SOURCE:
------------------------------
The back padding, shoulder straps, belt and lumbar support are triple padded with a Coolmax layer and triple stitched with nylon cord using a Class VII machine for maximum strength. Virtually indestructible they will not come apart or fail for any reason other than deliberate destruction. Even than it will take some real effort to damage it.

I am confident that the BRPP will hold all of my gear solidly and securely. It will protect my gear even in the harshest conditions and never drop, lose, damage or expose my gear to the elements due to failure.

Intelligent Design
The main compartment is CamelBak hydration system compatible, has four interior pockets to compartmentalize your gear for easy access and balance. The side interior pockets can hold an AR upper or lower. The external lid has a hidden compartment that can hold paperwork or a change of clothing. It uses the only zipper on the pack.

The four huge exterior pockets are intelligently located on the pack. Plus two mag pouches on the lid. Each will hold two 30 round PMAG 5.56 magazines with Magpuls or Magpul Ranger plates. 
Designed so that all your gear is instantly available to you whenever you need it.
------------------------------
WHAT YOU WILL DO:
• a. In the backpack description, what can the side interior pockets hold?
• b. Extract the passage of the backpack description from "The four huge" to "you need it.".
The entries are drawn from a source unrelated to the backpack description.

EXTRACTED RECORDS:
------------------------------
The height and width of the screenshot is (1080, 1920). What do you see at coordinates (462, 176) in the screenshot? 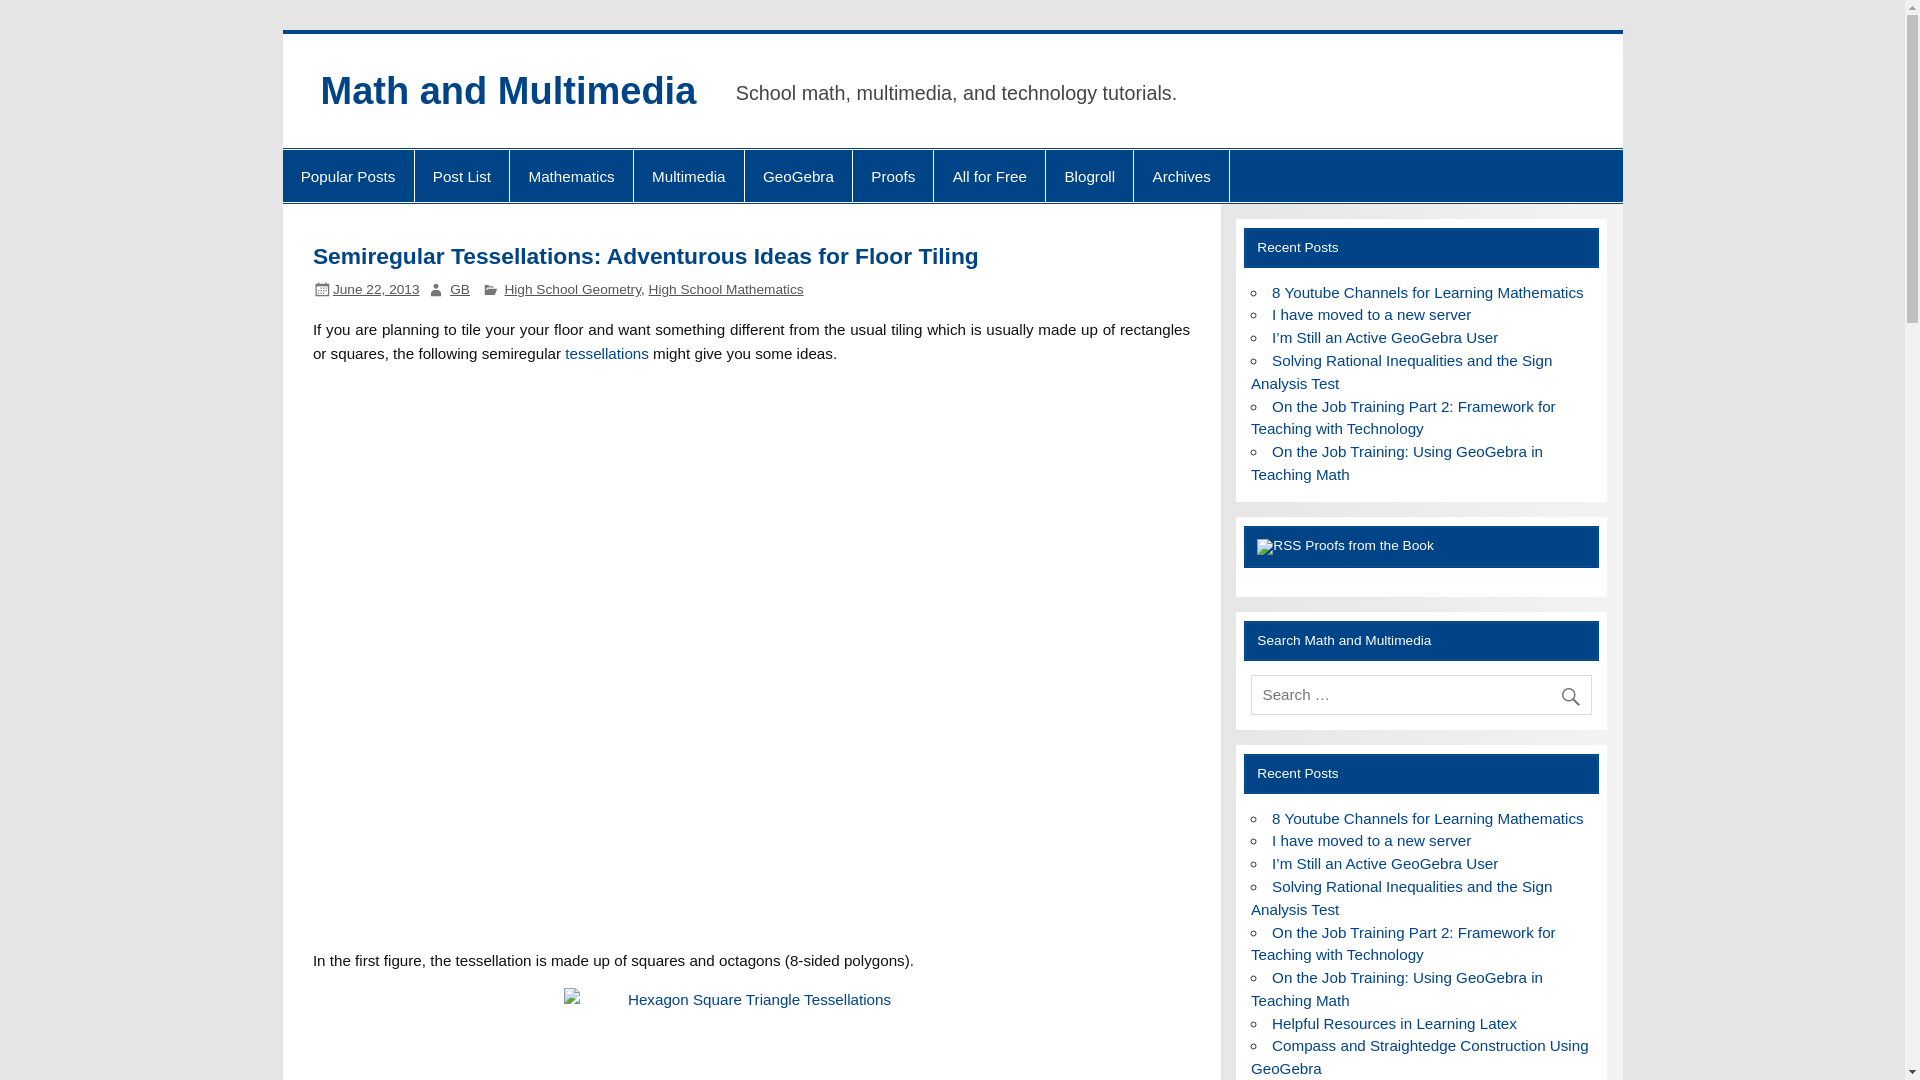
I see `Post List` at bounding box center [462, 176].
------------------------------
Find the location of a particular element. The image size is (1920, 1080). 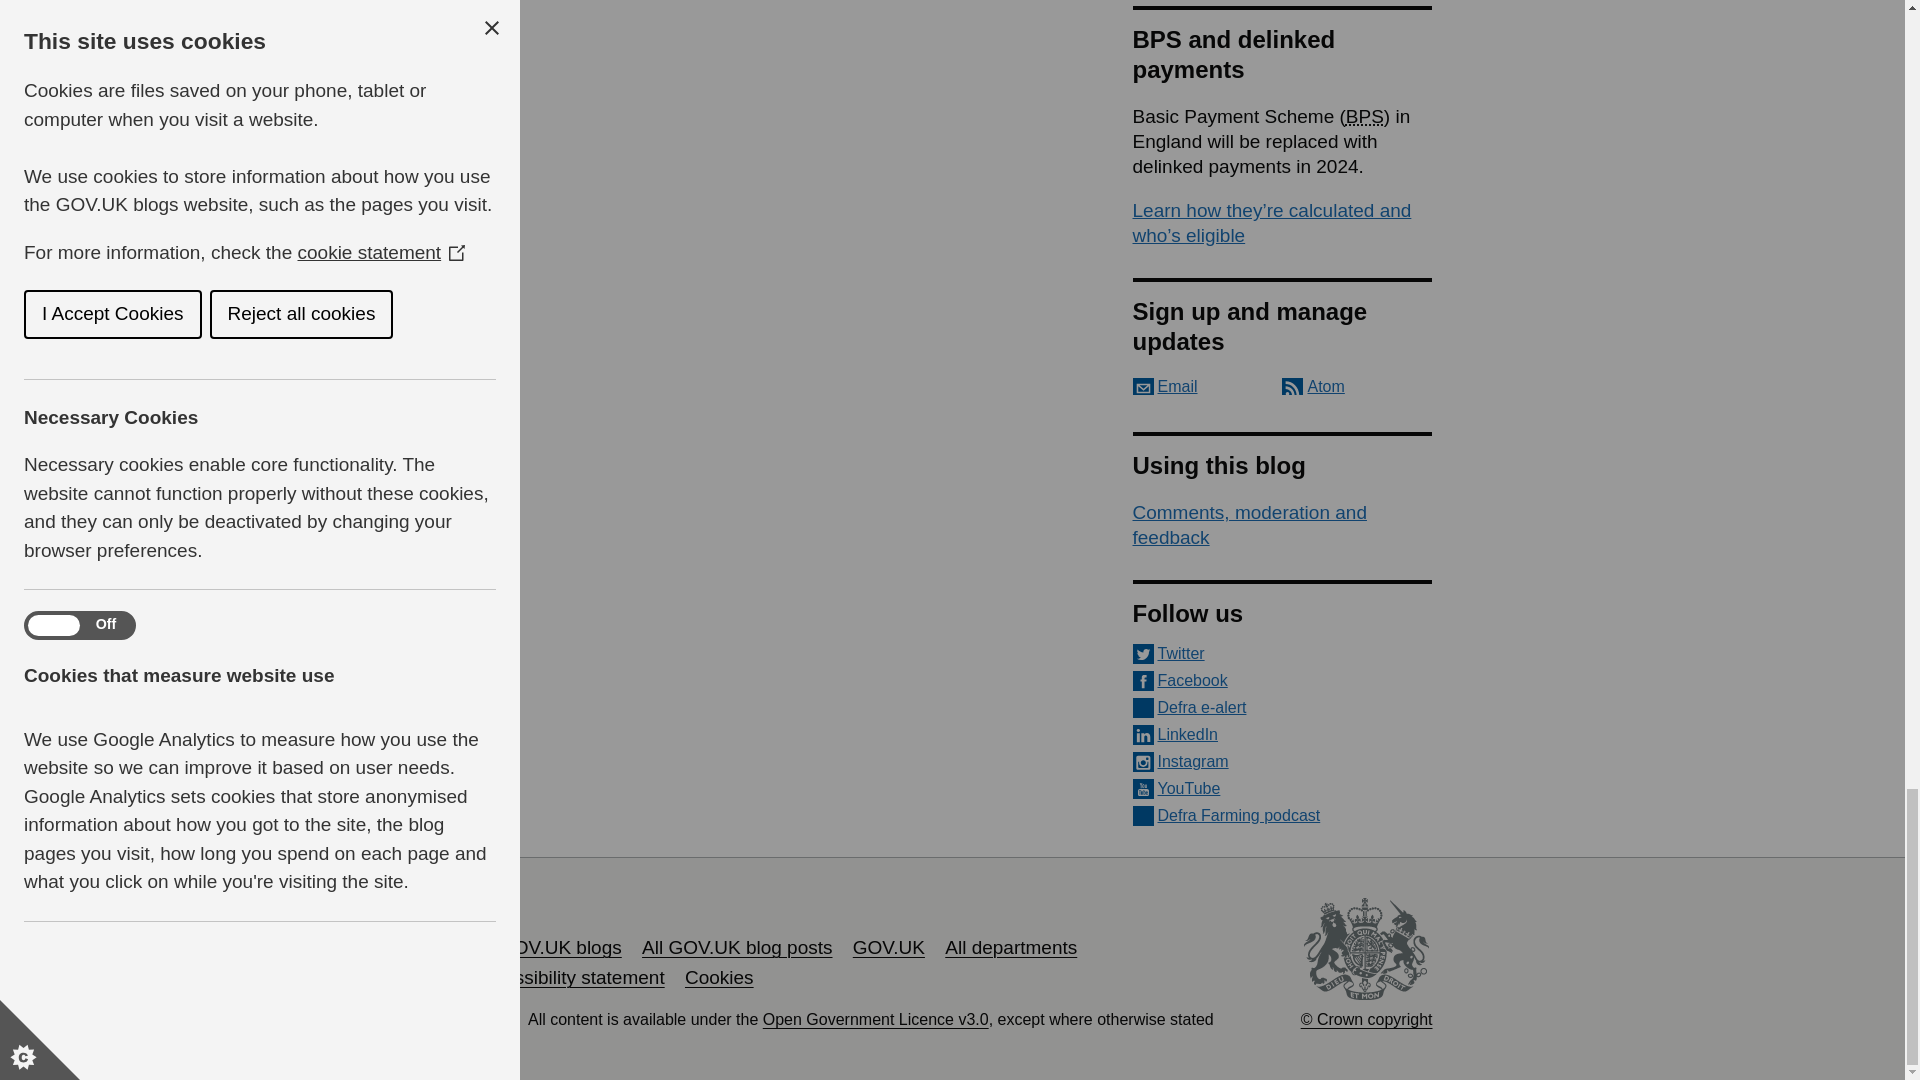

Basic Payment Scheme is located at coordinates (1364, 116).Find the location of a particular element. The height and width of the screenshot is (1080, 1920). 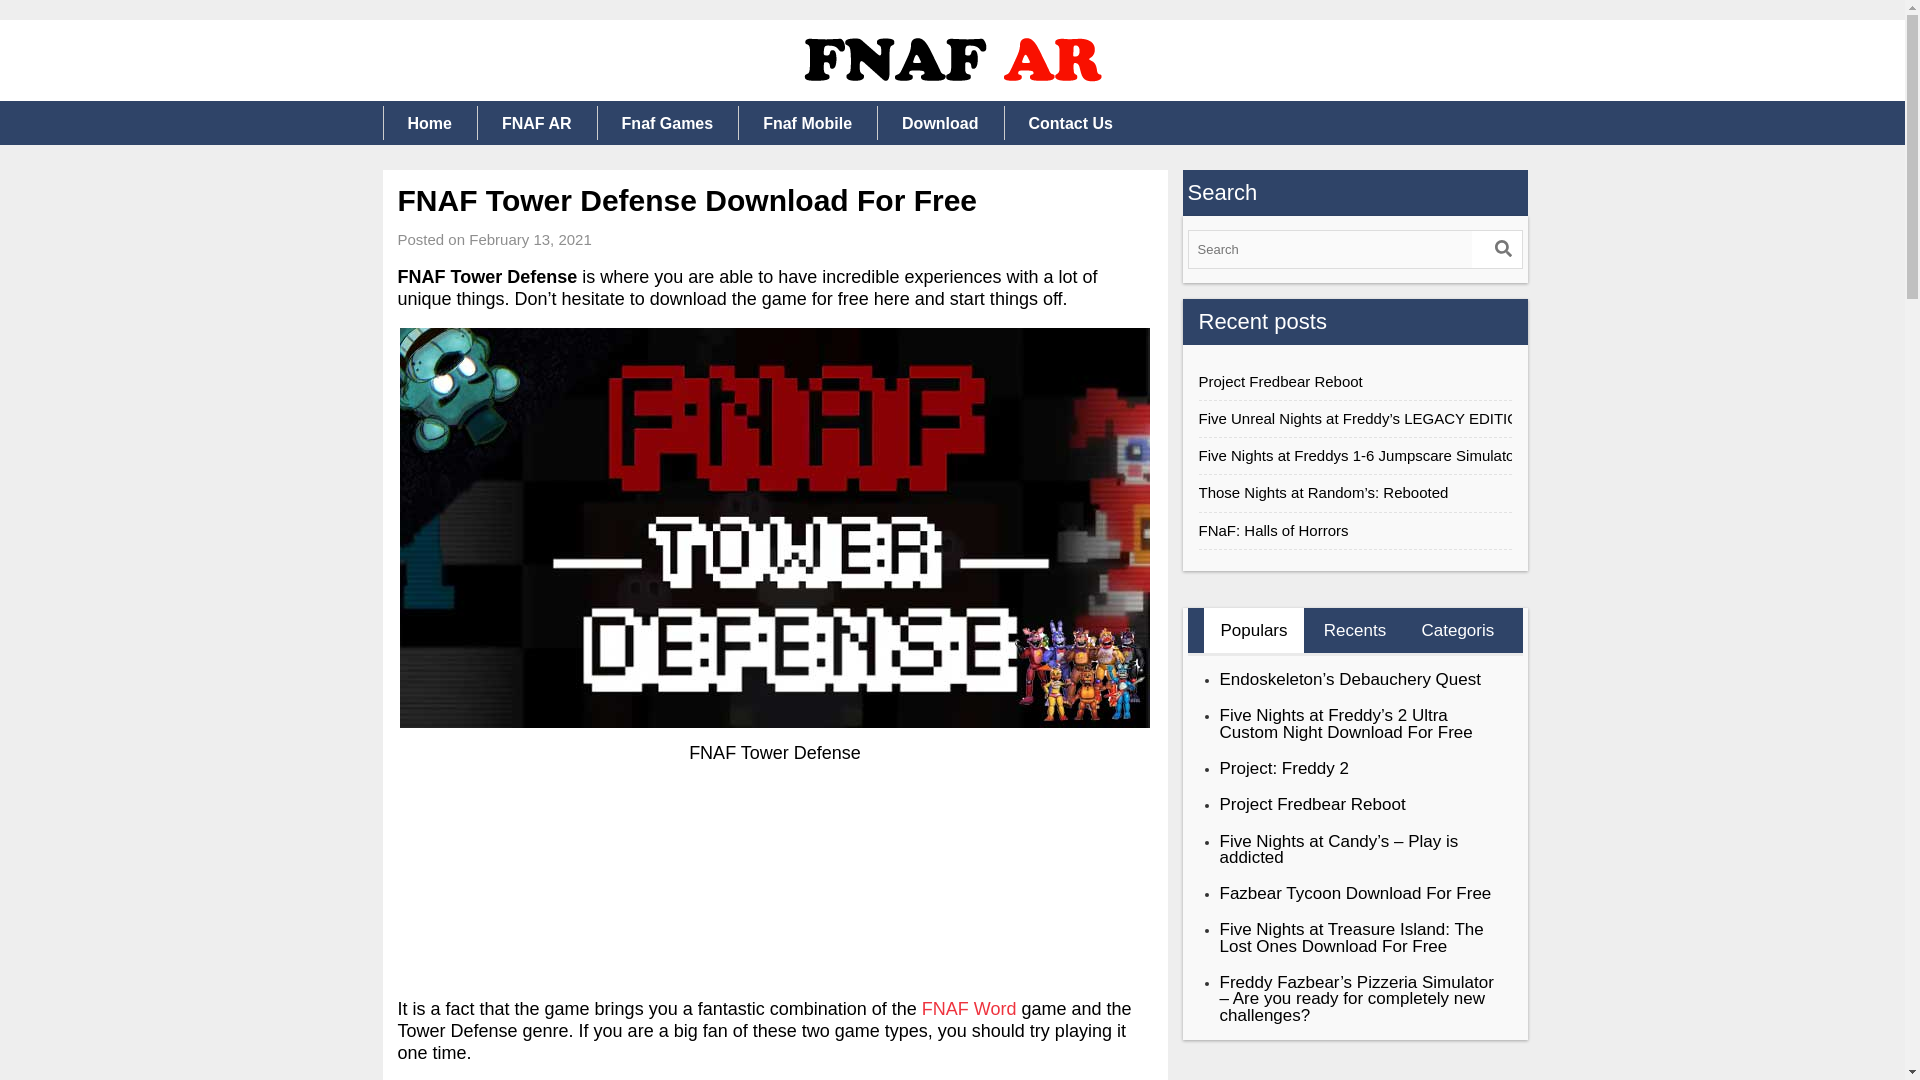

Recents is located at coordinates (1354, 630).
------------------------------
TASK-BY-TASK SOLUTIONS:
• a. An AR upper or lower.

• b.
The four huge exterior pockets are intelligently located on the pack. Plus two mag pouches on the lid. Each will hold two 30 round PMAG 5.56 magazines with Magpuls or Magpul Ranger plates. 
Designed so that all your gear is instantly available to you whenever you need it.